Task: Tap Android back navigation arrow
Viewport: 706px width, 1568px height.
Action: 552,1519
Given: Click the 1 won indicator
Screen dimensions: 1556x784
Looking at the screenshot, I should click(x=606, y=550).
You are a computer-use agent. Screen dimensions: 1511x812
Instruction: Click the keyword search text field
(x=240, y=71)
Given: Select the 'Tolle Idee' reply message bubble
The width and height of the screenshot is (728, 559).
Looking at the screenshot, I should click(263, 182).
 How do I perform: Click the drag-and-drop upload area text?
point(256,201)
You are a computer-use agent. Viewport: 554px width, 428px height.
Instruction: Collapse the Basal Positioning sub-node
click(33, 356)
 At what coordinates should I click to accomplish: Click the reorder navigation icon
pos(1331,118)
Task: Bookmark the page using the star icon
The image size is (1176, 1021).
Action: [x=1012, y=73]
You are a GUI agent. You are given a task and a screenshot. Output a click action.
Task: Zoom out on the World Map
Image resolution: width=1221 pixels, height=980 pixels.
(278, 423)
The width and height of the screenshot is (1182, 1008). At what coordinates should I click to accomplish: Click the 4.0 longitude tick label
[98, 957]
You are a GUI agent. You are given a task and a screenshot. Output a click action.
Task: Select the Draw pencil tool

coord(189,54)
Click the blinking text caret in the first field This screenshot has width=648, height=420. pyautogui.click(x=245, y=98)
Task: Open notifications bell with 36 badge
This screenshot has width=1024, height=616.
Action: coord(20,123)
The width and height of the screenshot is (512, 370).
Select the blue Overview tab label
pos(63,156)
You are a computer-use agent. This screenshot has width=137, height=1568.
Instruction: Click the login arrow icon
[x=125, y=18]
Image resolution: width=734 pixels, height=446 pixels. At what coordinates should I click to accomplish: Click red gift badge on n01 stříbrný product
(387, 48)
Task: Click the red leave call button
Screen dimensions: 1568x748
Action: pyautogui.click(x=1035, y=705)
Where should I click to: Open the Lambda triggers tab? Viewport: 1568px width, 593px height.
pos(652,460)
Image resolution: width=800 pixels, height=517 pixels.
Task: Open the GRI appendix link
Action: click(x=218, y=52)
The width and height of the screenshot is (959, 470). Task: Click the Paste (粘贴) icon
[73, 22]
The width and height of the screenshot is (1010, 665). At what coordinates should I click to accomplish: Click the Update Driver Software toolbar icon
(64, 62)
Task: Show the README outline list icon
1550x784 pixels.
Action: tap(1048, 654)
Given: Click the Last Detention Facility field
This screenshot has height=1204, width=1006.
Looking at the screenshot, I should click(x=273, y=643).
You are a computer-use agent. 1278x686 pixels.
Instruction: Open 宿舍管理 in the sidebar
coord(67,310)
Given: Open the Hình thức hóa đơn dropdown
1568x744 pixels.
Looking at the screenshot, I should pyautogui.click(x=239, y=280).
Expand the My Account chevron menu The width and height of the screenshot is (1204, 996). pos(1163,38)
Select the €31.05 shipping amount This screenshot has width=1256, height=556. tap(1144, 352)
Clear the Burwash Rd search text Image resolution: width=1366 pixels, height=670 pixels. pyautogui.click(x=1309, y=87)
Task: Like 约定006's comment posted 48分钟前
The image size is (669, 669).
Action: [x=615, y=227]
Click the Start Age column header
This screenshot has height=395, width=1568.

------------------------------------

What you need to do = Using the listing above, work out the number of lines that include "computer". The reply is that number alone.

Your response = 4